Best movie of the year. I don't really need to say more than that.

But I will.


I've been waiting years for this movie. I think I was still in school when I heard about it first. It sounded too good to be true. A Martin Scorsese gangster movie starring Al Pacino, Robert De Niro, Joe Pesci, Harvey Kietel and Jack Nicholson. And it turned out that it was too good to be true because somewhere along the line Jack Nicholson's name was no longer attached. But the rest are all here. And in fine form at that. This is Scorsese's best movie since Casino. De Niro and Pacino haven't been this good in well over 20 years and yet neither them nor Scorsese are the best part. Because the best thing about the movie is Joe Pesci. He turns in the kind of performance that makes you wish he had worked more during his career. It's effortless. He's not the same Joe Pesci we know from Goodfellas. More like that characters smarter father. And if he doesn't win an Oscar it will only be because this is a Netflix production and the Academy are being petty.

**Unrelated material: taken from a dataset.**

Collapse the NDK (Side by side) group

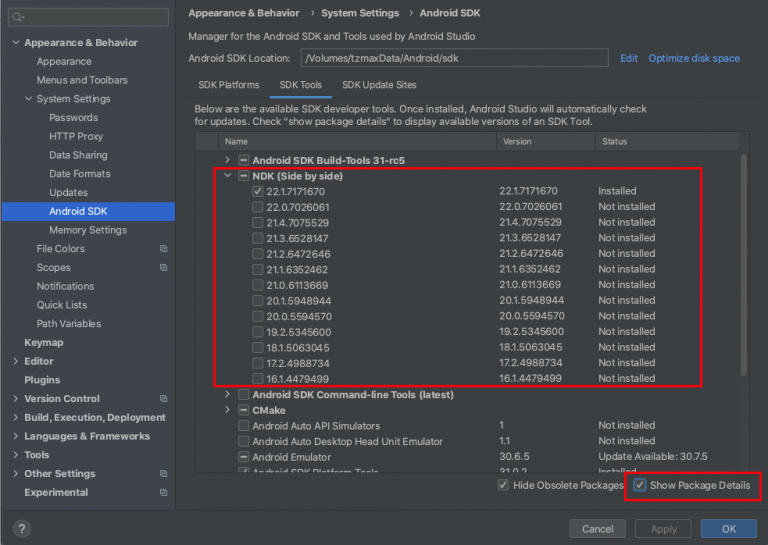pyautogui.click(x=227, y=176)
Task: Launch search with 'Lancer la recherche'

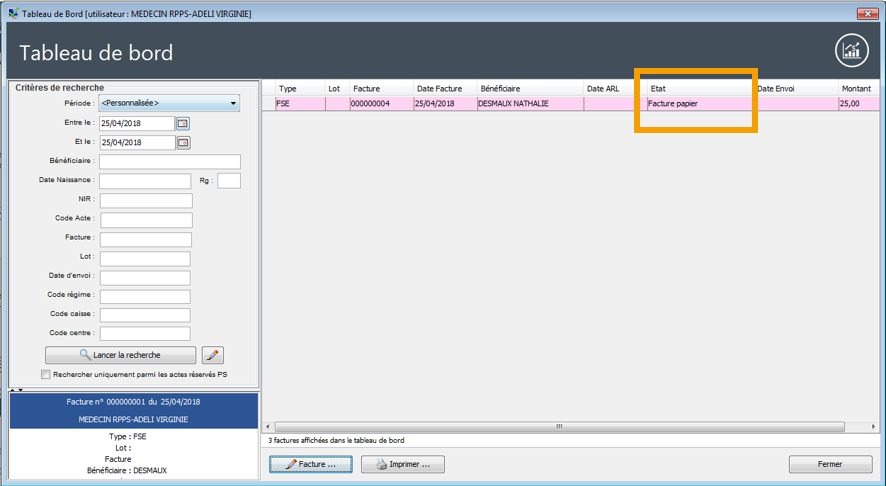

I say it's a Netflix production but I seen it on the big screen. All 3 hours and 40 minutes of it. And I'd recommend anyone to do the same. This is your last chance to see all these guys together and its a once in a lifetime thing. You'll regret missing it. And don't let the runtime put you off. It doesn't feel like a near 4 hour movie. I needed to pee about 20 minutes in and as anyone who has ever been pregnant will know, holding it in for over 3 hours can be uncomfortable. But I didn't want to miss anything so I held it in. Normally when I do that in the cinema it feels like the movie will never end. Even movies I enjoyed. I couldn't wait for The Avengers to end. But with The Irishman, I was disappointed that it was over. I was thinking about going again before it's run is finished but if I don't, I'll be watching it the day it's up on Netflix.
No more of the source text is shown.